The reason Bush calls the Southern Pacific the most dangerous area snake is because it is potentially a triple threat with three types of venom.

It has the traditional rattlesnake venom that attacks red blood cells and tissues. It can have the newly discovered hellerase toxin. And some groups of Southern Pacific rattlers have also been found to have the lethal neurotoxin found in the Mojave green rattlesnakes.

Southern Pacific rattlesnakes in the San Jacinto Mountains have the Mojave Green’s neurotoxin, in addition to the blood attacking chemical, which Mojave Green rattlers don’t have, Bush said.

Southern Pacific rattlesnakes in the San Gabriel and San Bernardino mountains don’t seem to have this neurotoxin, Bush said.

Bush stressed that the behavior of the Southern Pacific rattlesnake does not make it more dangerous than others.

“It is not particularly a biter.

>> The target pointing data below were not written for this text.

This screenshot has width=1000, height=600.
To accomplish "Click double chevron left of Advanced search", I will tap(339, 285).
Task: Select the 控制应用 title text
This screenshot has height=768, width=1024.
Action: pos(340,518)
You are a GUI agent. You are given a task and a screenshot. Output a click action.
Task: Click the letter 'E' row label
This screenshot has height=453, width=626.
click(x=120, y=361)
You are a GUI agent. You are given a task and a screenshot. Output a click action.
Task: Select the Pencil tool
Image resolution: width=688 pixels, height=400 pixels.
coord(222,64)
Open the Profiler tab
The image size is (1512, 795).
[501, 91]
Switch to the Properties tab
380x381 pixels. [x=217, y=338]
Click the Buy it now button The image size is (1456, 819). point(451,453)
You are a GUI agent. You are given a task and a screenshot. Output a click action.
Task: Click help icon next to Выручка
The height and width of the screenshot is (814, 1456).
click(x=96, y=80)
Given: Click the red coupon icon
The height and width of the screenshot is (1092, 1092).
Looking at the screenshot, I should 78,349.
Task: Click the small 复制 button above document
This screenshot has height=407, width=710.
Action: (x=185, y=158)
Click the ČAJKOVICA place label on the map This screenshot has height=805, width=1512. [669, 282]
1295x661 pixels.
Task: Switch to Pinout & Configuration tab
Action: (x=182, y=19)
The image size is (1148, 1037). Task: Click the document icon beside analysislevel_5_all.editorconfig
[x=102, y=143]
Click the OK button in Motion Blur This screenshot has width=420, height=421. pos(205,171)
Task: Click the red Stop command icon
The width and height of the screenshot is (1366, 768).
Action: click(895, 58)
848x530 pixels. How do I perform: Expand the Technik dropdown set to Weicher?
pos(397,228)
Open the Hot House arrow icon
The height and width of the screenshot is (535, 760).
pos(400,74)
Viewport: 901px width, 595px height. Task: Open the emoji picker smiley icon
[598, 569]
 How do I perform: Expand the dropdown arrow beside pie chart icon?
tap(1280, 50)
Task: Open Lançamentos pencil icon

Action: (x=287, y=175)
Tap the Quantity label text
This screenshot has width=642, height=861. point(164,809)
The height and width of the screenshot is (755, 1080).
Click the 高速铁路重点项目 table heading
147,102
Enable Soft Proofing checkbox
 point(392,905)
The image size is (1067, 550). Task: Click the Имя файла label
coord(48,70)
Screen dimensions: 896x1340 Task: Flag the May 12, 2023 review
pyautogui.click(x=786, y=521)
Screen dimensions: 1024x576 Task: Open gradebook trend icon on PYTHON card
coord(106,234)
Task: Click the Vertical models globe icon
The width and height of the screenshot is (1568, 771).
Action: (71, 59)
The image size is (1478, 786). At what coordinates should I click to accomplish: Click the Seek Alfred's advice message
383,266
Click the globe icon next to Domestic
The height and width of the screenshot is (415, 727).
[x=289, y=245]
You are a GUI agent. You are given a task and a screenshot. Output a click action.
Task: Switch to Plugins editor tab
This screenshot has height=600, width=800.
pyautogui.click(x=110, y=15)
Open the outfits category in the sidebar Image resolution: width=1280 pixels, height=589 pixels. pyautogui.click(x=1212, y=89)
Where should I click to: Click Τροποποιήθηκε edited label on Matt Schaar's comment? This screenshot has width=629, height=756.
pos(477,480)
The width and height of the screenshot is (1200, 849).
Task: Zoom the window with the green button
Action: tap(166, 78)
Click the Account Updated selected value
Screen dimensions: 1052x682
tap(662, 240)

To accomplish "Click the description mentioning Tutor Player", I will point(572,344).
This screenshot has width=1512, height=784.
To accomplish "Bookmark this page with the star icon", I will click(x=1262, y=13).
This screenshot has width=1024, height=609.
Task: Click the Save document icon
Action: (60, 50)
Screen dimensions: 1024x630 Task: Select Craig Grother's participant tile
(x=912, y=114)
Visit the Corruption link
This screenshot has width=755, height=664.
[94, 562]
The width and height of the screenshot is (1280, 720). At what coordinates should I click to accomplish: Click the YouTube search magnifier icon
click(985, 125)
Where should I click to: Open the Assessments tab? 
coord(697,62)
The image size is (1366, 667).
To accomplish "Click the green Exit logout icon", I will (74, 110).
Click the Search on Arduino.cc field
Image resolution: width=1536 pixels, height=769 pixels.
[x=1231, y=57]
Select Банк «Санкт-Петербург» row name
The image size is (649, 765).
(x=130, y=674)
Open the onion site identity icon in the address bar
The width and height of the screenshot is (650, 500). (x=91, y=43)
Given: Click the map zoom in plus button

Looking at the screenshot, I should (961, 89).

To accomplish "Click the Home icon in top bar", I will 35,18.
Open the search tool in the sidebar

It does not go after people,” he said.

Having recovered from the likely hellerase-induced spasms and able to slowly walk in the hospital, Zerwekh, a Moreno Valley resident, was not out of danger early last week.

Doctors wanted him to remain in LLUMC so they could watch and regulate his platelet count so that he did not suffer massive bleeding, Zerwekh said.

He was discharged Friday.


Snake season tips

Wear boots that cover the ankle;

Step back from the sound after hearing a rattle;

Stay on trails;

Be alert for a snake hiding at edge of a trail;

Don’t go where you can’t see where your feet are landing;

Don’t reach over a rock where you can’t see.